Background
Beta-lactam and carbapenem antibiotics are the most commonly used worldwide in the treatment of bacterial infections. The recent emergence of ESBL and CPO is a significant global concern in healthcare settings, as standard treatments may be rendered ineffective. Thus accurate and rapid detection of these resistant organisms will have a significant impact on patient management. We have developed a real-time multiplex-PCR assay to detect most significant and commonly encountered bacterial resistance genes TEM, CTX-M, SME, GES, IMP, NDM, OXA 23, OXA48, OXA51, MCR-1, DHA, SHV, VIM, IMI, CMY, KPC and their subtypes.
Methods/Materials
To test the assay sensitivity synthetic DNA constructs were designed. In addition, validation organisms and panels were obtained from Vircell, Zeptometrix and QCMD to test the performance of the assay on known reference material. Over 130 clinical isolates were obtained from St. Vincent’s Hospital (Sydney, Australia) and University Hospital Galway (Galway City, Ireland). DNA extraction and PCR setup were performed on a GS1 and a KingFisher automated extraction platform. PCR was performed on a CFX384 TouchTM real-time PCR instrument.
Results
Multiplexing sensitivity of each component was found to be less than 25 copies of the target. Mixed infections could be easily detected using the different channels of the PCR instrument. Specificity of the assay was assessed by a cross-reactivity panel. Results from the validation panels yielded 100% concordance with the expected resistance patterns.

• [Material shown]
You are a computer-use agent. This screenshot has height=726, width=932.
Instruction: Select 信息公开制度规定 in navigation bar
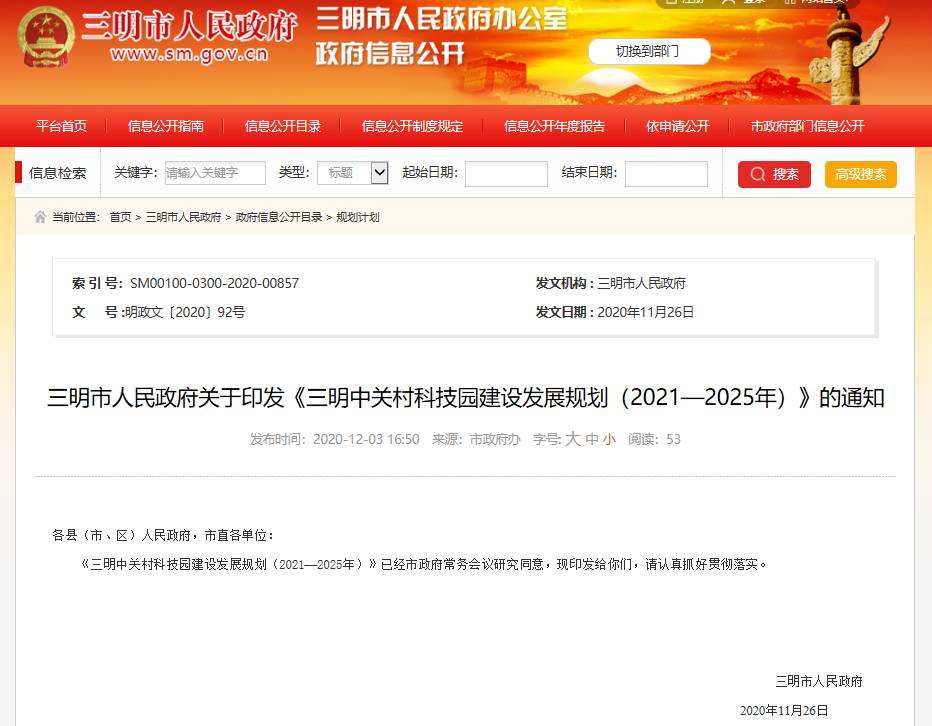(412, 126)
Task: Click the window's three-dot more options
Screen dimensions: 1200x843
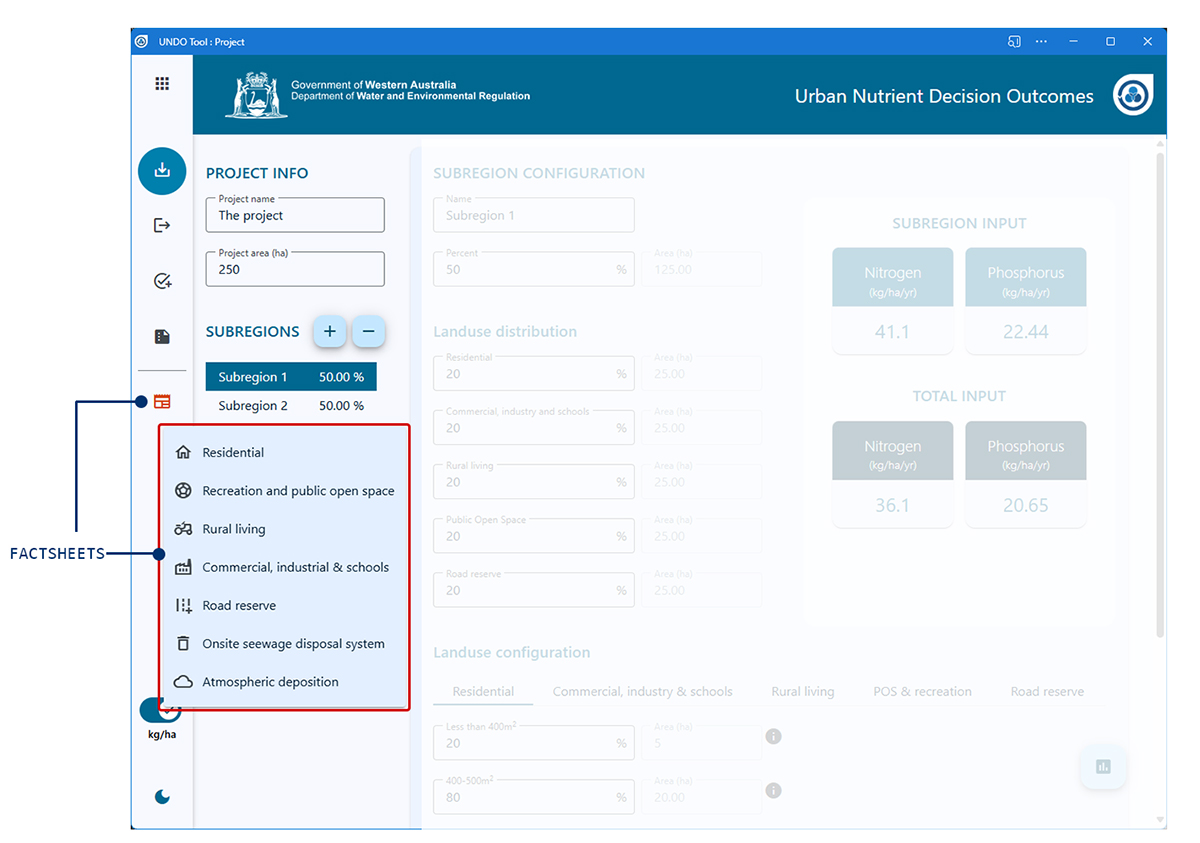Action: [1041, 42]
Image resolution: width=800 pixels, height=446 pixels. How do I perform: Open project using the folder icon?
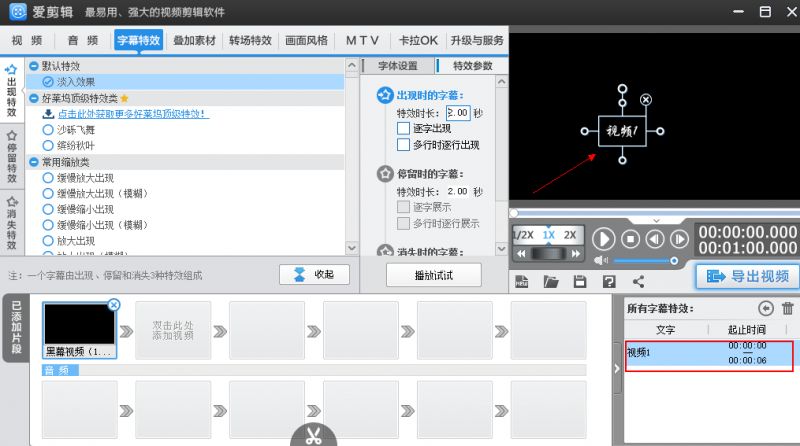tap(550, 282)
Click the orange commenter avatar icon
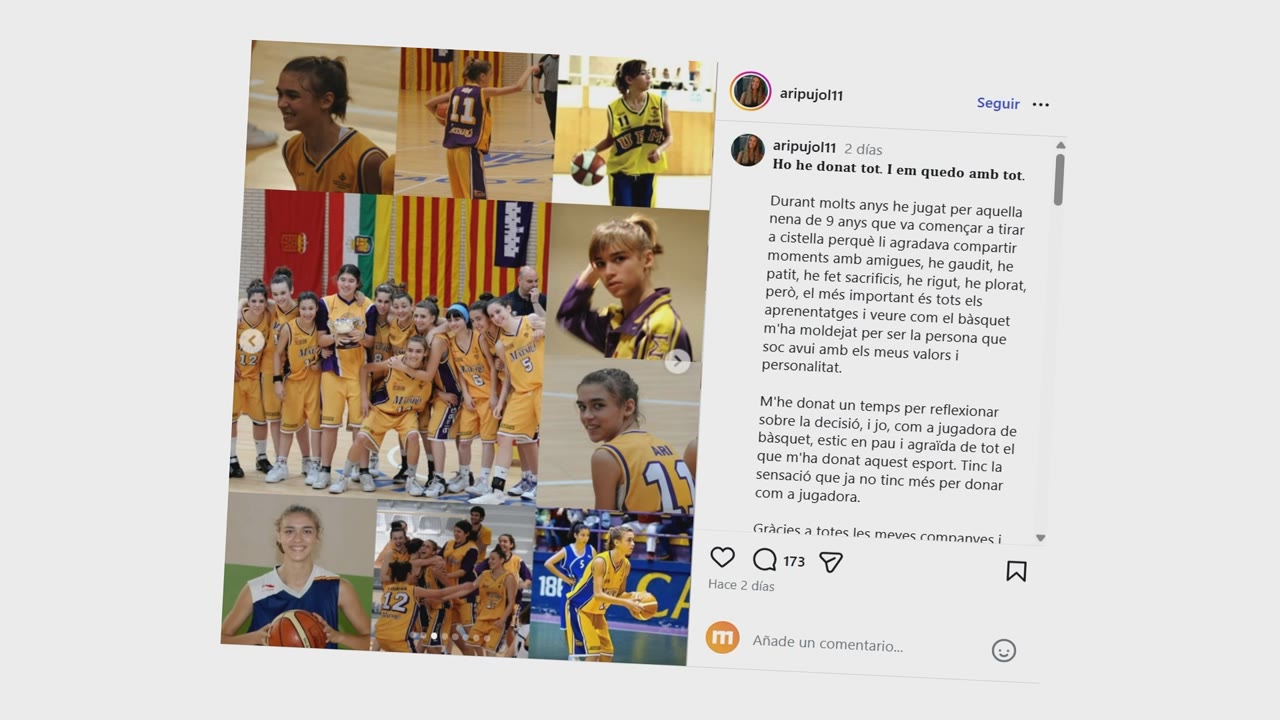Viewport: 1280px width, 720px height. pos(722,637)
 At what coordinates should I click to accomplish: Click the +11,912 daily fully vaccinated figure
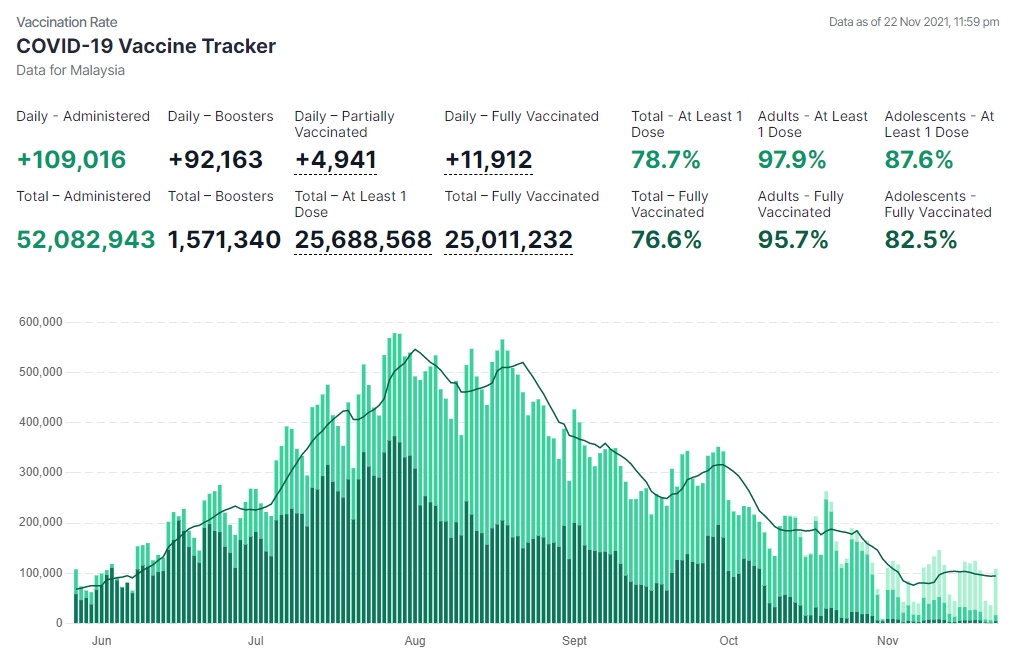click(488, 160)
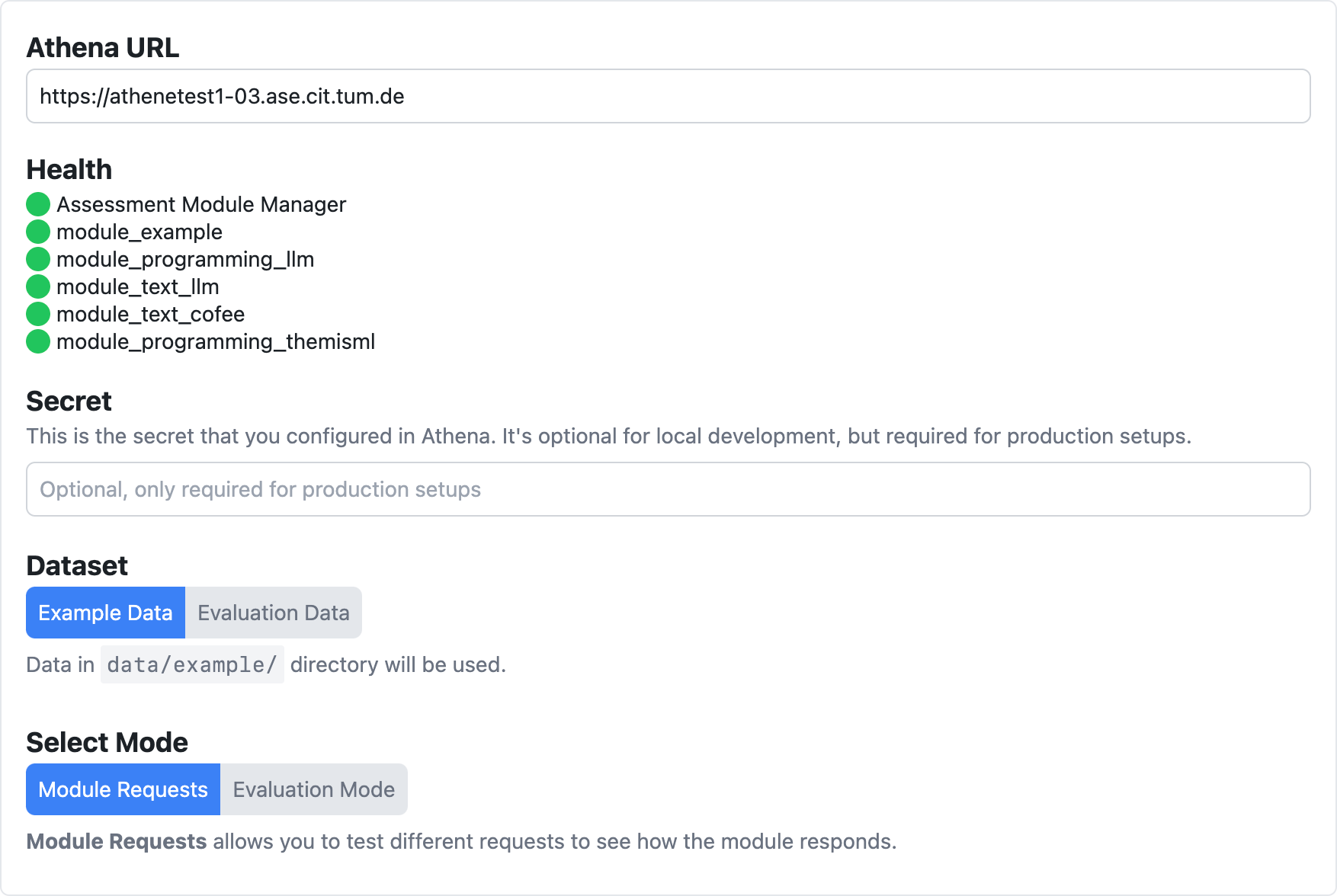
Task: Click the module_text_llm health status dot
Action: pos(38,286)

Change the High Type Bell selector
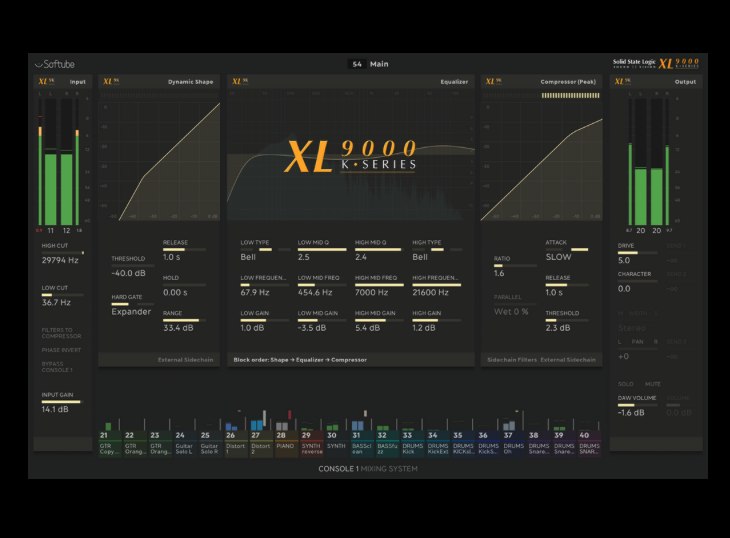coord(421,257)
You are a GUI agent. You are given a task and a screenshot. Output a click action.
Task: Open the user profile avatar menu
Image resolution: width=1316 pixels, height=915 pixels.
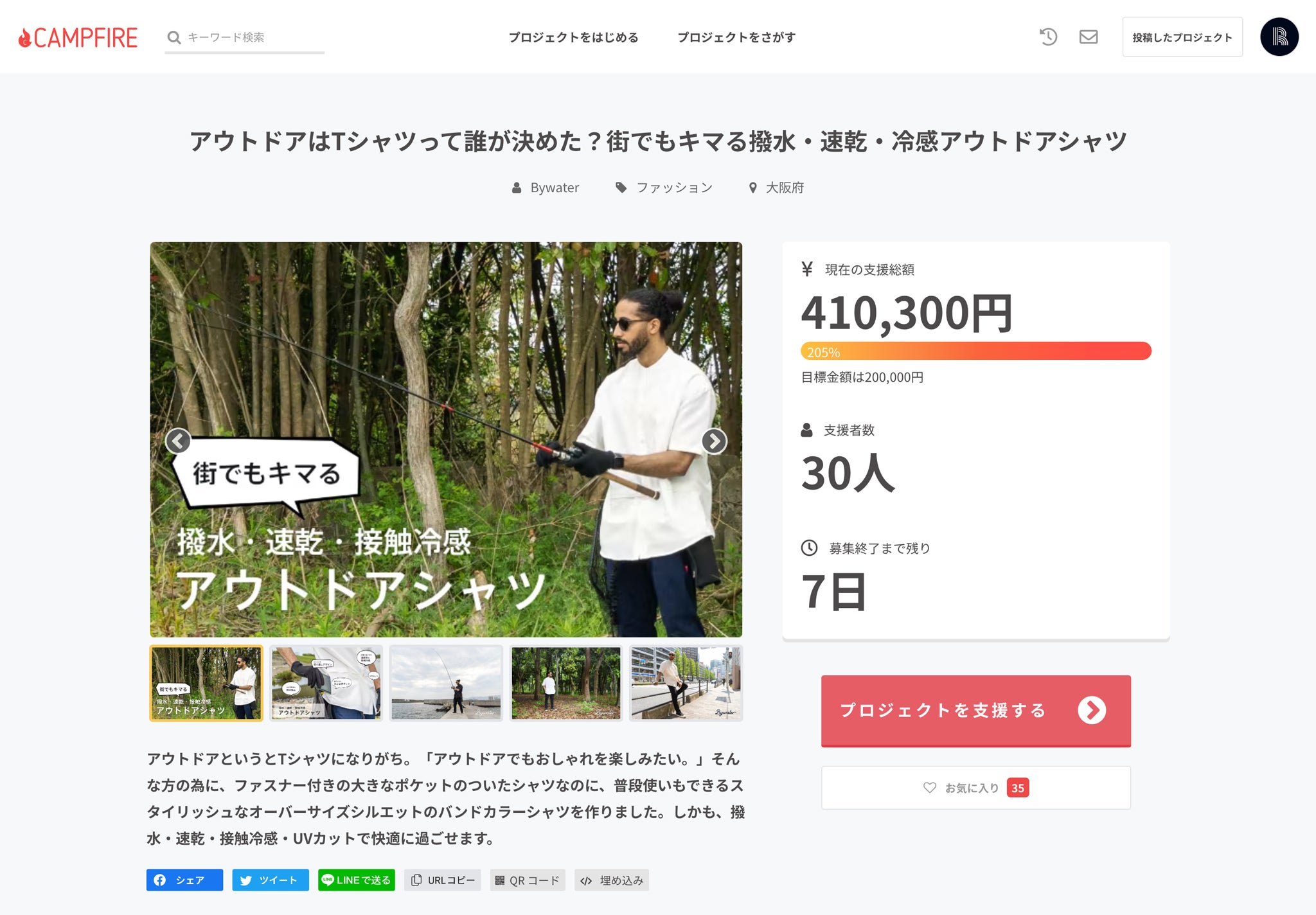[1279, 37]
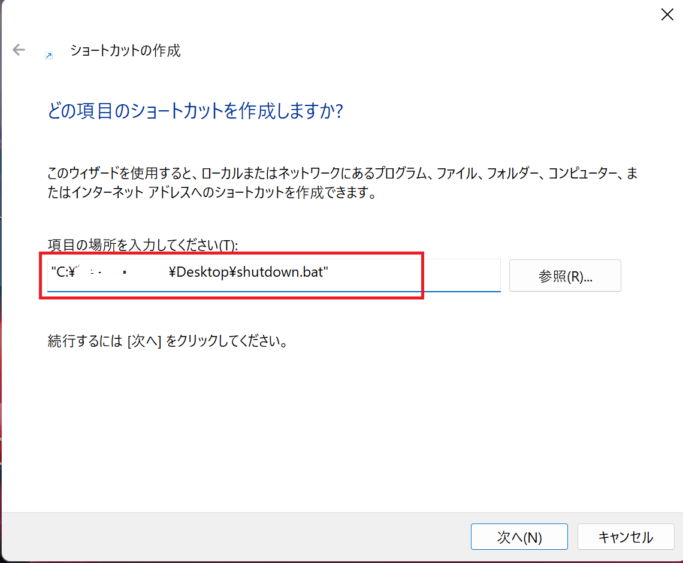Click the heading どの項目のショートカットを作成しますか?
This screenshot has height=563, width=683.
coord(195,111)
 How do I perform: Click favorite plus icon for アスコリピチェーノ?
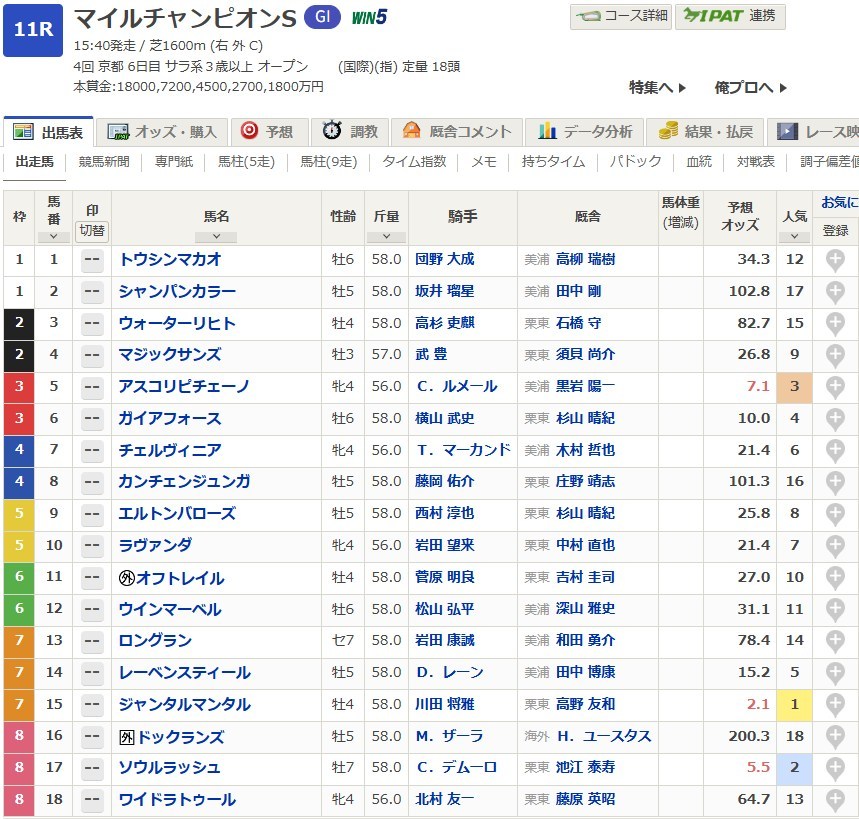click(x=835, y=387)
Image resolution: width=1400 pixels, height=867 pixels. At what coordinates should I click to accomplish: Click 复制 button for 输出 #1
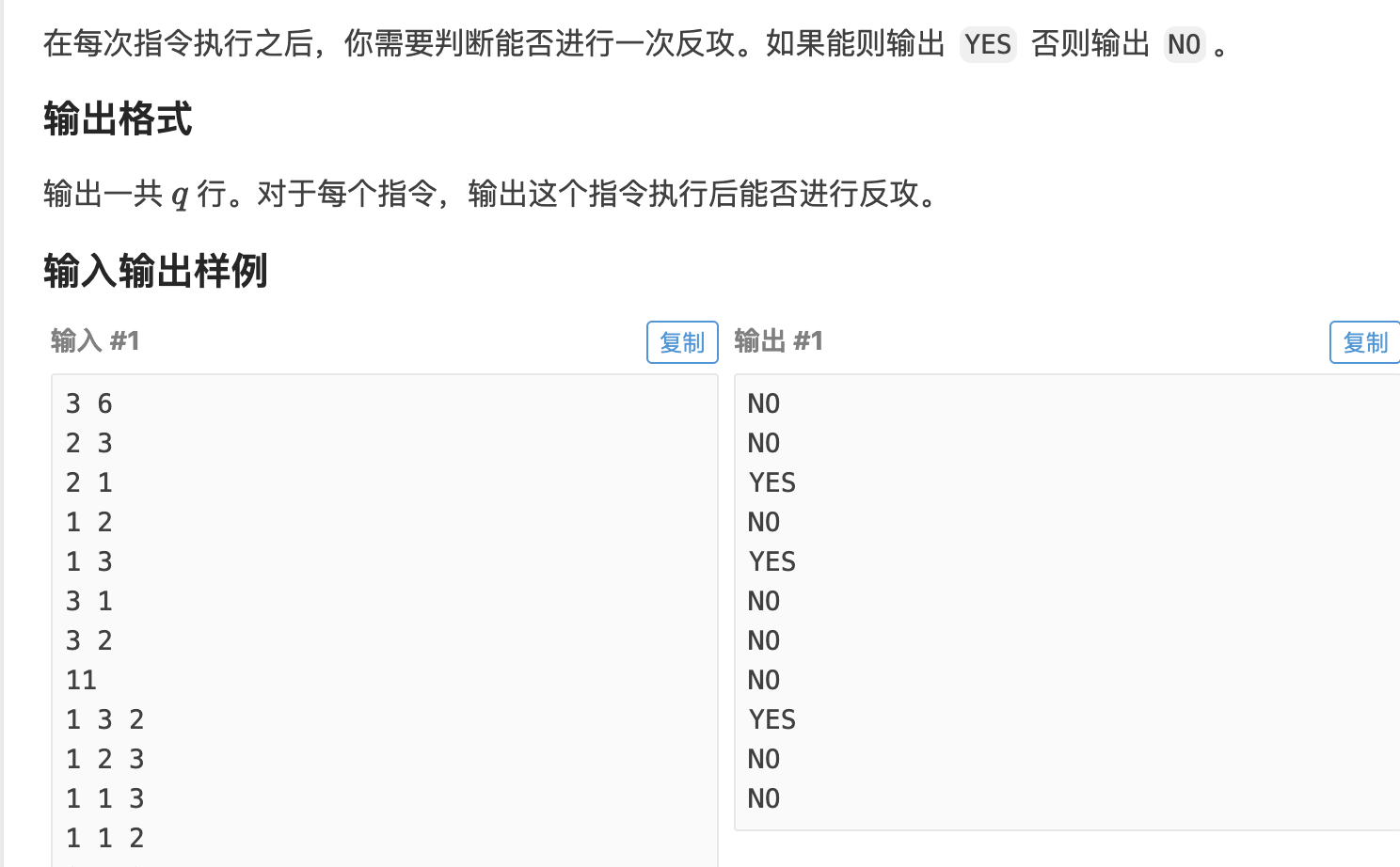[1364, 342]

• [To do]
In the antibiotic resistance PCR abstract, what multiplexing sensitivity was found for each component?

• [Response box]
Less than 25 copies of the target.